I wil include “Gender” as another variable and check if it helps improve the model.
lm_model_combined <- lm(Grade ~ Age + mpg$Gender, data = data_regression)
summary(lm_model_combined)
##
## Call:
## lm(formula = Grade ~ Age + mpg$Gender, data = data_regression)
##
## Residuals:
## Min 1Q Median 3Q Max
## -11.6883 0.0622 1.4622 2.6564 10.0836
##
## Coefficients:
## Estimate Std. Error t value Pr(>|t|)
## (Intercept) 13.197305 0.229535 57.496 <2e-16 ***
## Age -0.083833 0.009449 -8.872 <2e-16 ***
## mpg$Gender -1.723233 0.150135 -11.478 <2e-16 ***
## ---
## Signif. codes: 0 '***' 0.001 '**' 0.01 '*' 0.05 '.' 0.1 ' ' 1
##
## Residual standard error: 4.715 on 4421 degrees of freedom
## Multiple R-squared: 0.05276, Adjusted R-squared: 0.05233
## F-statistic: 123.1 on 2 and 4421 DF, p-value: < 2.2e-16
# Scatter plot of Grade vs. Age
ggplot(data_regression, aes(x = Age, y = Grade, color = factor(mpg$Gender))) +
geom_point() +
labs(title = "Scatter Plot of Grade vs. Age",
x = "Age",
y = "Grade") +
theme_minimal()
# Box plot of Grade by Gender
ggplot(data_regression, aes(x = factor(mpg$Gender), y = Grade, fill = factor(mpg$Gender))) +
geom_boxplot() +
labs(title = "Box Plot of Grade by Gender",
x = "Gender",
y = "Grade") +
theme_minimal()
The output from the linear regression model, including the variables “Age” and “Gender” as predictors for the response variable “Grade.” Here’s an interpretation of the results:
Intercept (Intercept):
The estimated intercept is approximately 13.20. The intercept represents the expected value of “Grade” when both “Age” and “Gender” are zero. Age (Age):
The coefficient for “Age” is approximately -0.0838. This suggests that, on average, for a one-unit increase in “Age,” there is a decrease of approximately 0.0838 in the expected “Grade,” assuming all other variables are constant. The p-value for “Age” is <2e-16, indicating that “Age” is statistically significant in predicting “Grade.” Gender (mpg$Gender):
The coefficient for “Gender” is approximately -1.7232. This suggests that, on average, being in the male category (assuming 1 represents male) is associated with a decrease of approximately 1.7232 in the expected “Grade,” compared to the female category (assuming 0 represents female), assuming all other variables are constant. The p-value for “Gender” is <2e-16, indicating that “Gender” is statistically significant in predicting “Grade.” Residuals:
The residuals represent the differences between the observed “Grade” values and the values predicted by the model. The residuals have a minimum value of approximately -11.69, a maximum value of approximately 10.08, and are centered around zero. Model Fit:
The adjusted R-squared value is 0.05233, indicating that about 5.23% of the variability in “Grade” is explained by the model with “Age” and “Gender” as predictors. F-statistic:
The F-statistic tests the overall significance of the model. In this case, the F-statistic is 123.1 with a very low p-value, indicating that the model as a whole is statistically significant. In summary, the model suggests that “Age” and “Gender” are statistically significant predictors of “Grade.” However, the model’s adjusted R-squared value is relatively low, indicating that these predictors explain only a small portion of the variability in “Grade.” The negative coefficient for “Gender” suggests that being male (assuming 1) is associated with a lower expected “Grade” compared to being female (assuming 0), holding “Age” constant.
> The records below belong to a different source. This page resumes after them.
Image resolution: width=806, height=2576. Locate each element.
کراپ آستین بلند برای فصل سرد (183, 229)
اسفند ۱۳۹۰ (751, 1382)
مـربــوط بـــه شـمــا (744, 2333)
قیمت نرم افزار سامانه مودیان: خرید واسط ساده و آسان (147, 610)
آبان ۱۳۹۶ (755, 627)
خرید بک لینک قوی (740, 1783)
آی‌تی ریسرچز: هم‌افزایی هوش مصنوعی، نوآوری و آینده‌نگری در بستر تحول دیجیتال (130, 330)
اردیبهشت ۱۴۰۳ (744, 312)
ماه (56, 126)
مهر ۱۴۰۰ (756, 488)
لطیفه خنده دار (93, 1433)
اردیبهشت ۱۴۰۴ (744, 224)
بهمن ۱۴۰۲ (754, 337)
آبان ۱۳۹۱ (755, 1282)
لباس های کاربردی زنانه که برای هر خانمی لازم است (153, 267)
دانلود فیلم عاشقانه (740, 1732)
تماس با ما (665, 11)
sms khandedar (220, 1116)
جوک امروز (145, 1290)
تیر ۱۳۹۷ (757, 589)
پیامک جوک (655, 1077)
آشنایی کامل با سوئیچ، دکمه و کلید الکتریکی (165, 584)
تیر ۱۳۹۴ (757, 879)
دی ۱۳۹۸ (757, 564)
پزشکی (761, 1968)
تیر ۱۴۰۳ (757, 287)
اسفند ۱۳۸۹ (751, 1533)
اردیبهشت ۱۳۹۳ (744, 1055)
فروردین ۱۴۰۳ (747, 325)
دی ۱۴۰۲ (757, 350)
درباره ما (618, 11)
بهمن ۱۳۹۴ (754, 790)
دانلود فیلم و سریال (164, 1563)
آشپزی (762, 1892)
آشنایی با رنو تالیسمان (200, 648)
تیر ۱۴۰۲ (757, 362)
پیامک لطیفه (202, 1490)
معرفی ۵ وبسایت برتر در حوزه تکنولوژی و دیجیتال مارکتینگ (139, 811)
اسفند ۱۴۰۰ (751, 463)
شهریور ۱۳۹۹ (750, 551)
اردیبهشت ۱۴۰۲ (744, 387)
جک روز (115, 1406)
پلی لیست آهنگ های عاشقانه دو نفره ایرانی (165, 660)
In the visualization above:
The scatter plot shows the relationship between “Grade” and “Age” and uses different colors to distinguish between male (1) and female (0) students. You can observe how “Grade” varies with “Age.”
The box plot displays the distribution of “Grade” for male and female students. It allows you to see the spread of grades for each gender and detect any potential differences.